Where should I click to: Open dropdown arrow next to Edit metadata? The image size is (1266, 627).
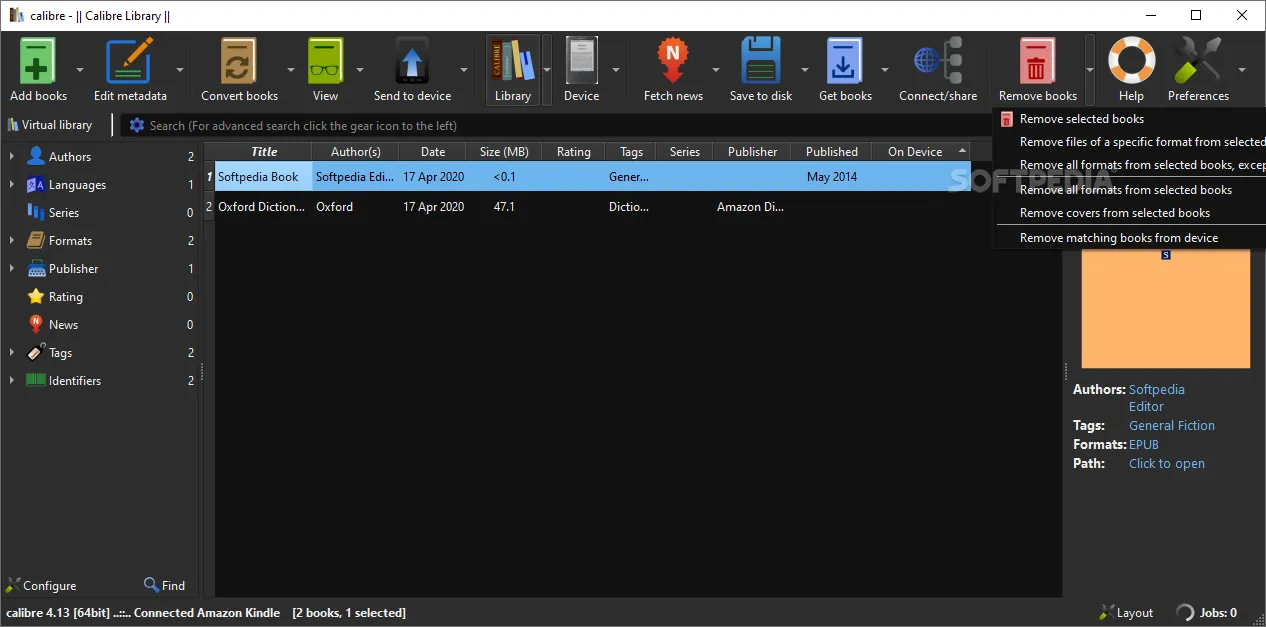[180, 70]
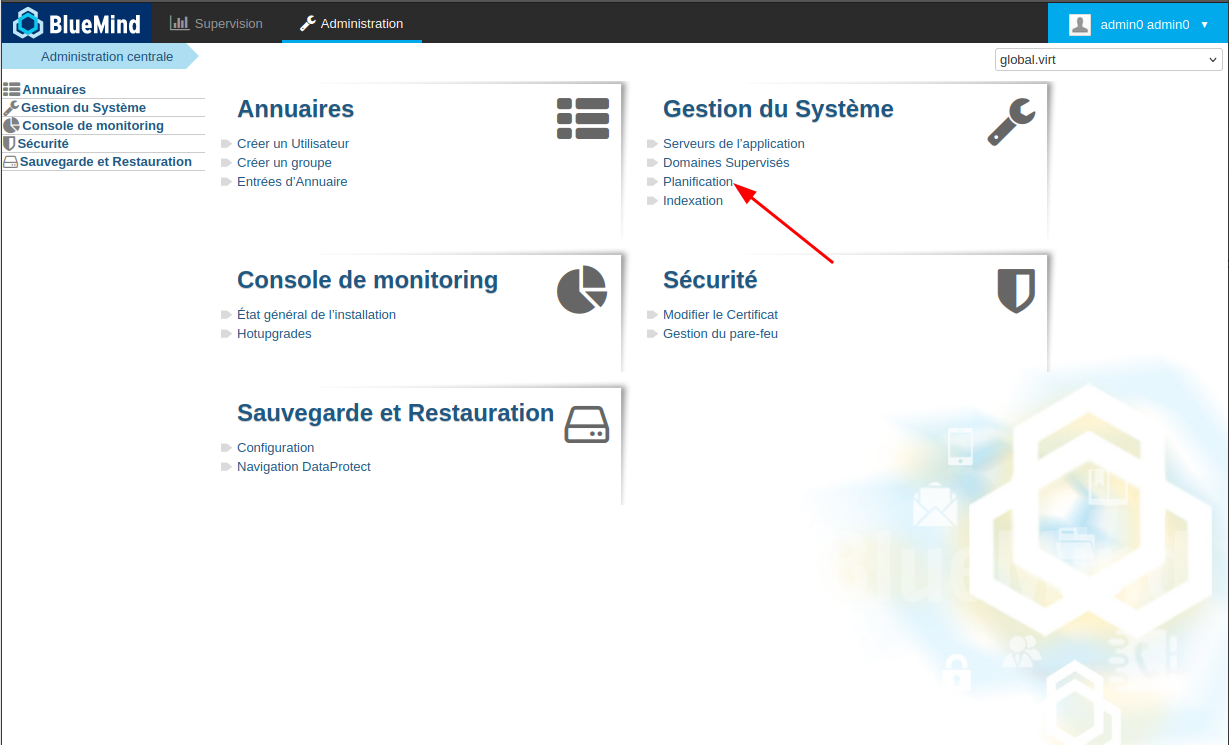This screenshot has width=1229, height=745.
Task: Open Gestion du pare-feu link
Action: coord(720,334)
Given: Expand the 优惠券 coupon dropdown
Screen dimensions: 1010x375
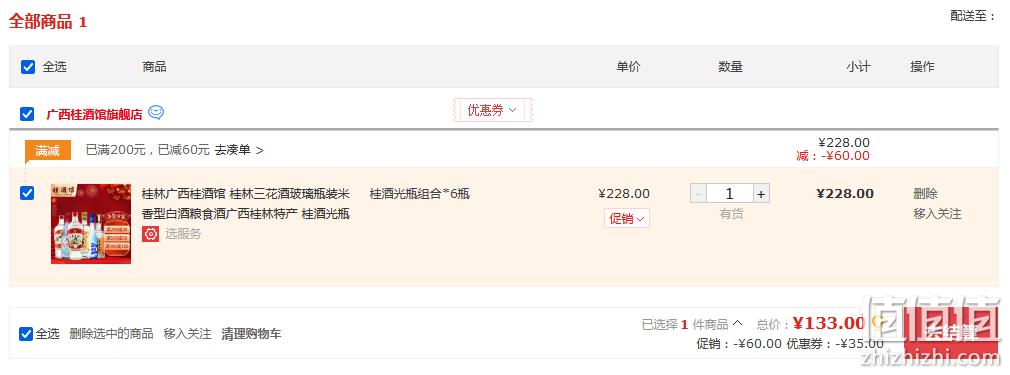Looking at the screenshot, I should pos(493,110).
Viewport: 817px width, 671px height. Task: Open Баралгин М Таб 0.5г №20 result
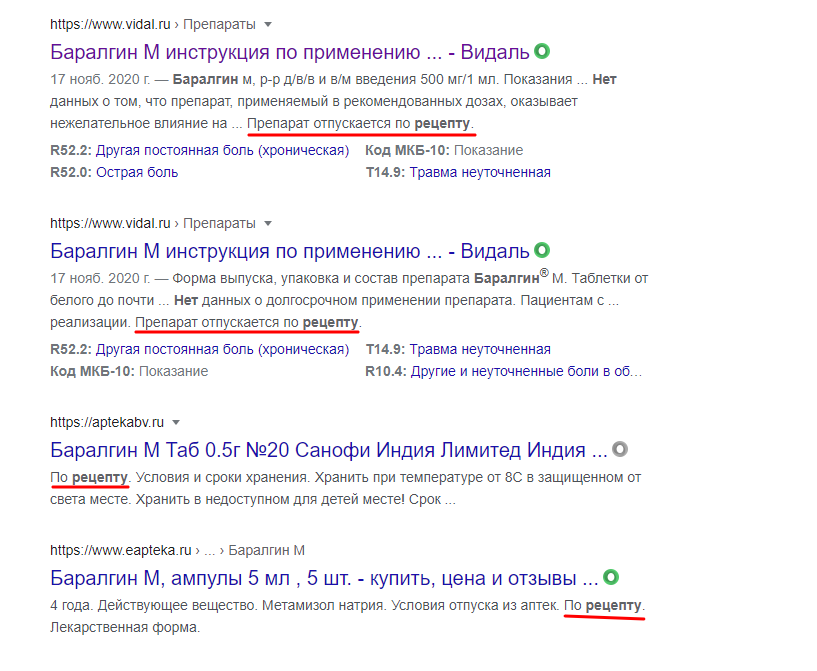[328, 449]
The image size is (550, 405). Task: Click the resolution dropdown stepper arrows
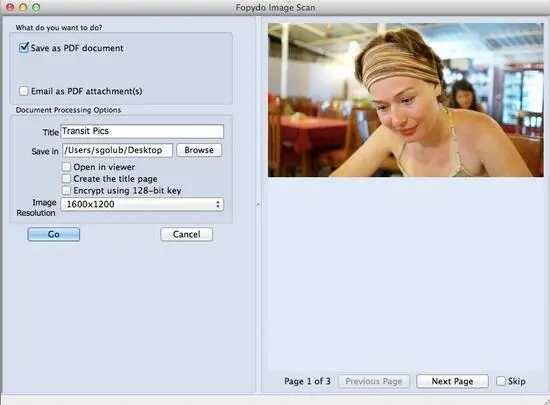[218, 204]
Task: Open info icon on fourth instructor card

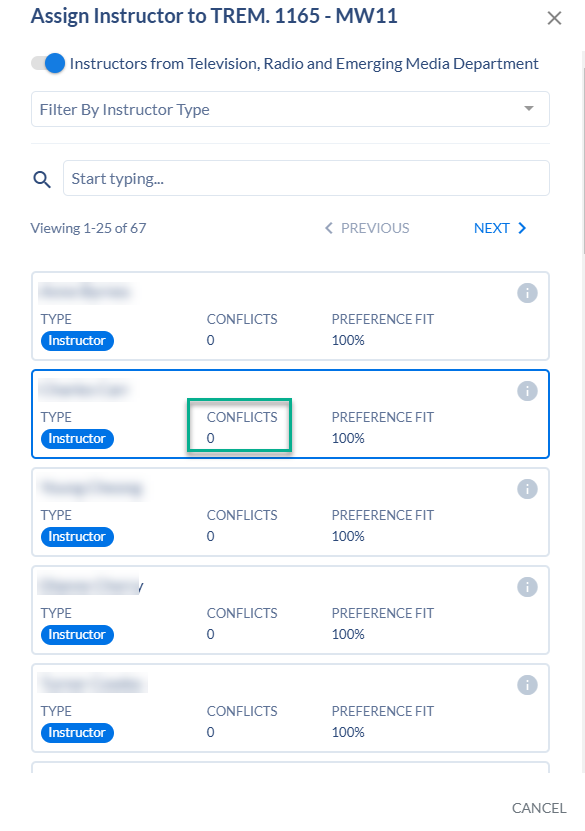Action: pos(527,587)
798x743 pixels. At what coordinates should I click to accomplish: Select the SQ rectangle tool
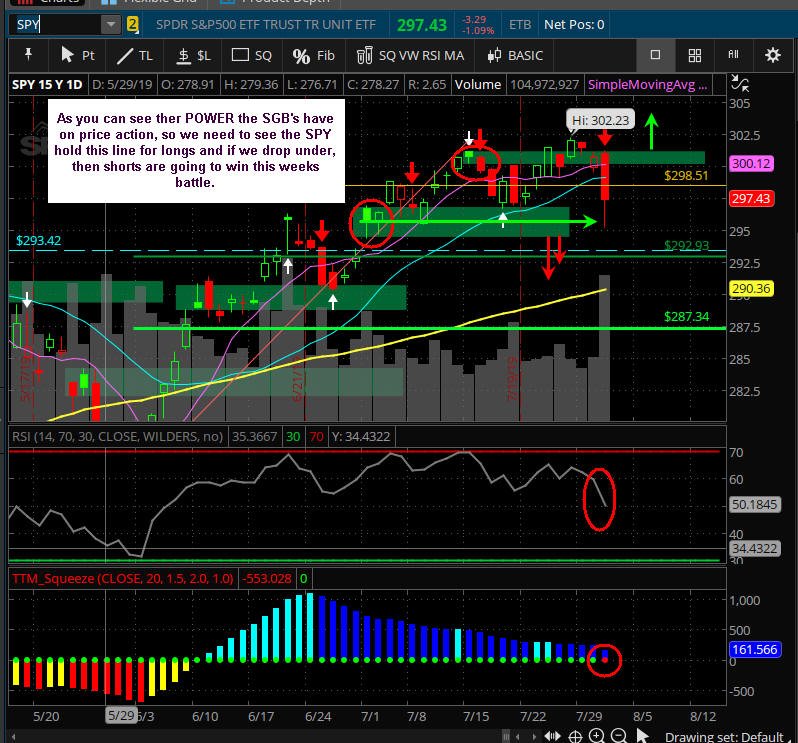point(251,55)

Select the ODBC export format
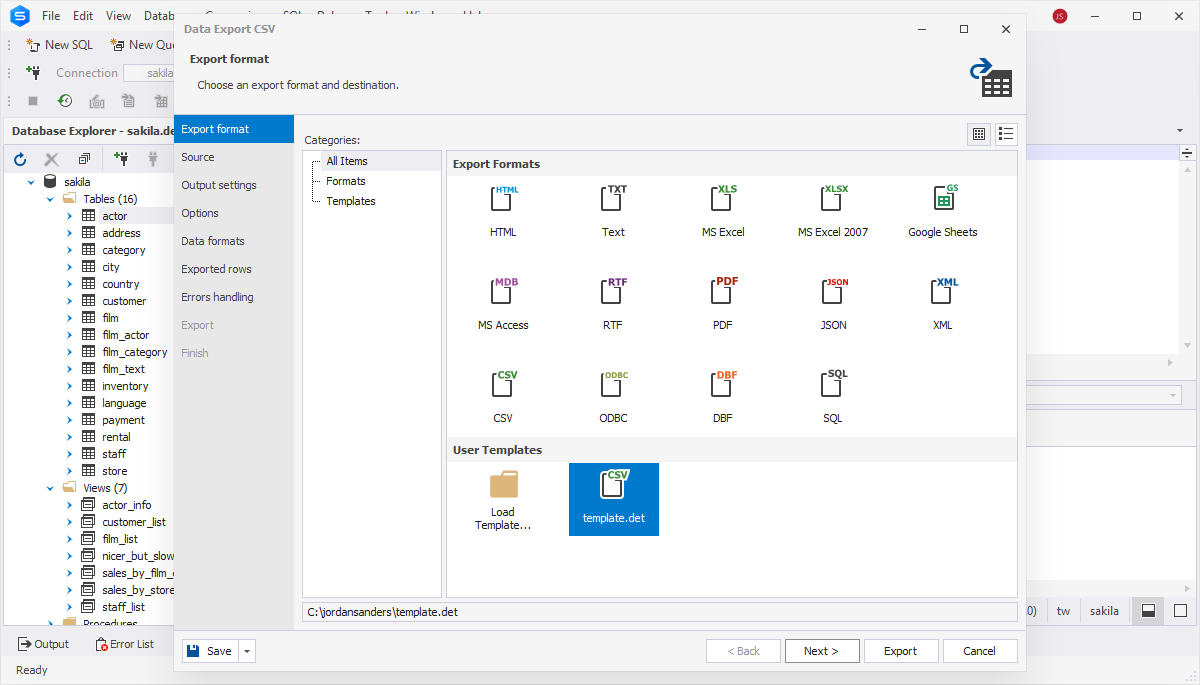click(613, 387)

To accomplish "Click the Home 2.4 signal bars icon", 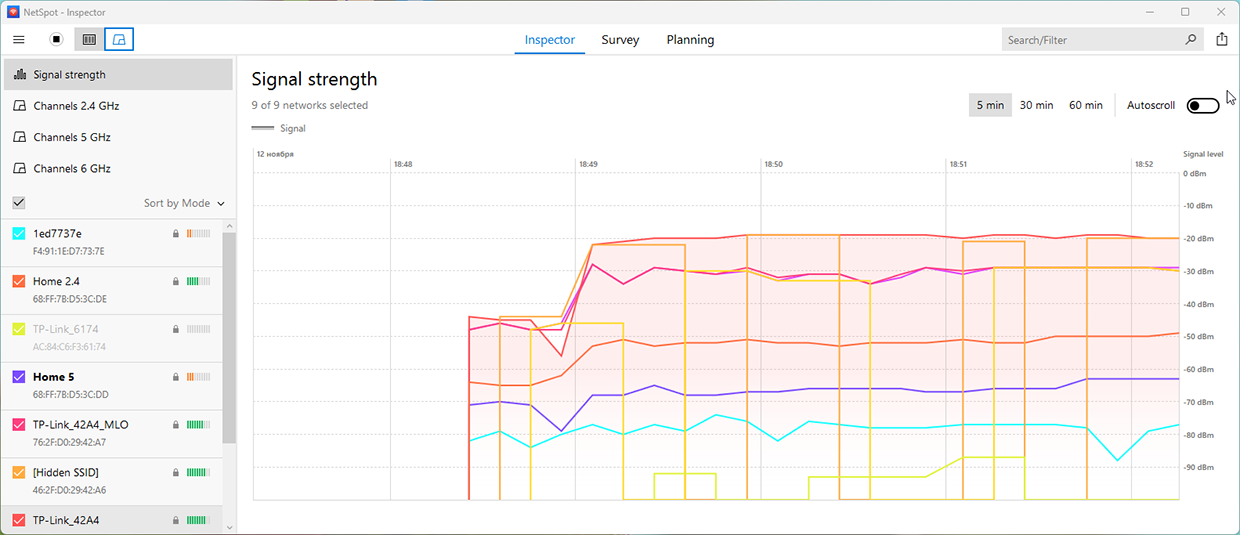I will [x=198, y=282].
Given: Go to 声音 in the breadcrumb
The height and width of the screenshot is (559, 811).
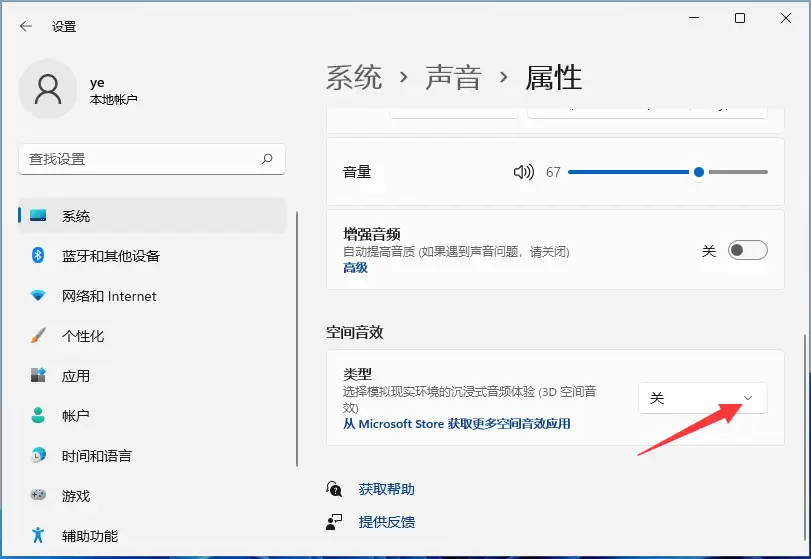Looking at the screenshot, I should pyautogui.click(x=453, y=78).
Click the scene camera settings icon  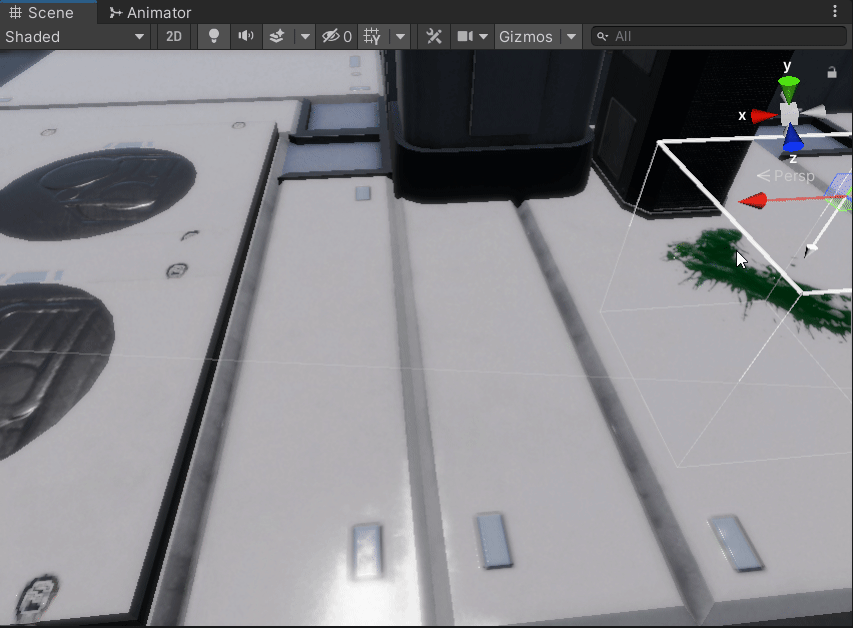point(465,36)
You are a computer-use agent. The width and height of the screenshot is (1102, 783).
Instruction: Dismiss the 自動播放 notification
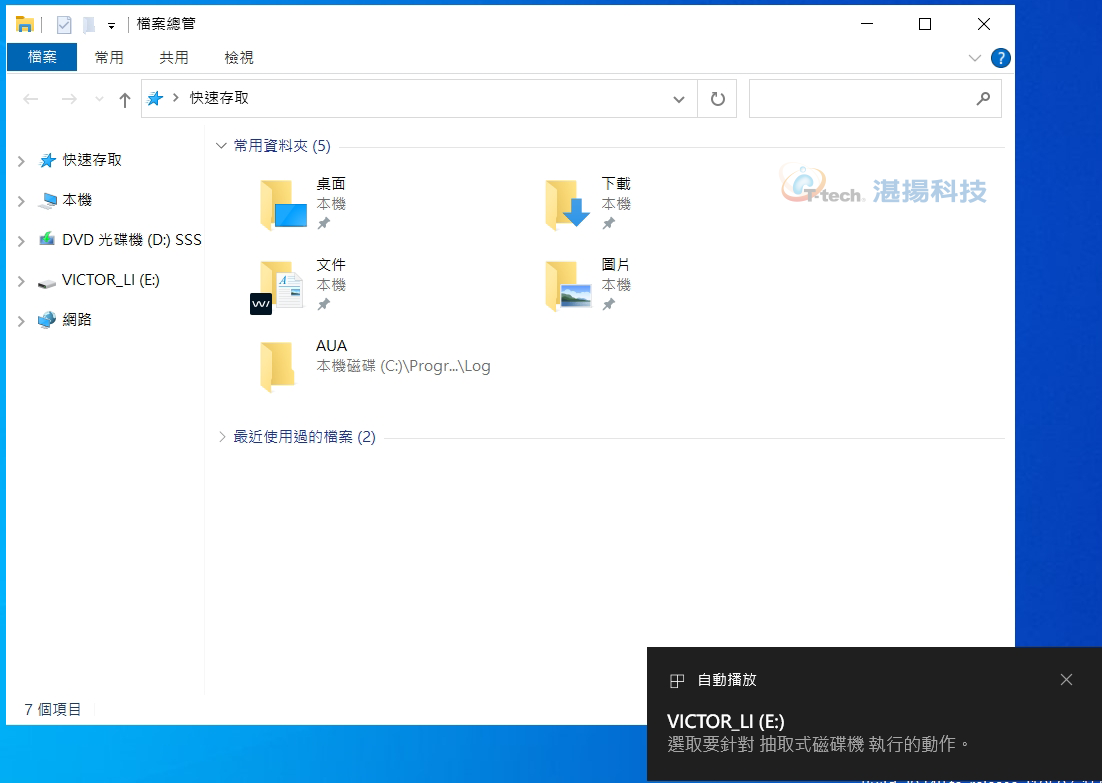tap(1066, 680)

━━━━

=== Exercise description ===
Say how many lines in the entries above contain the string "Given". Give the number by itself.

=== Solved problem ===
2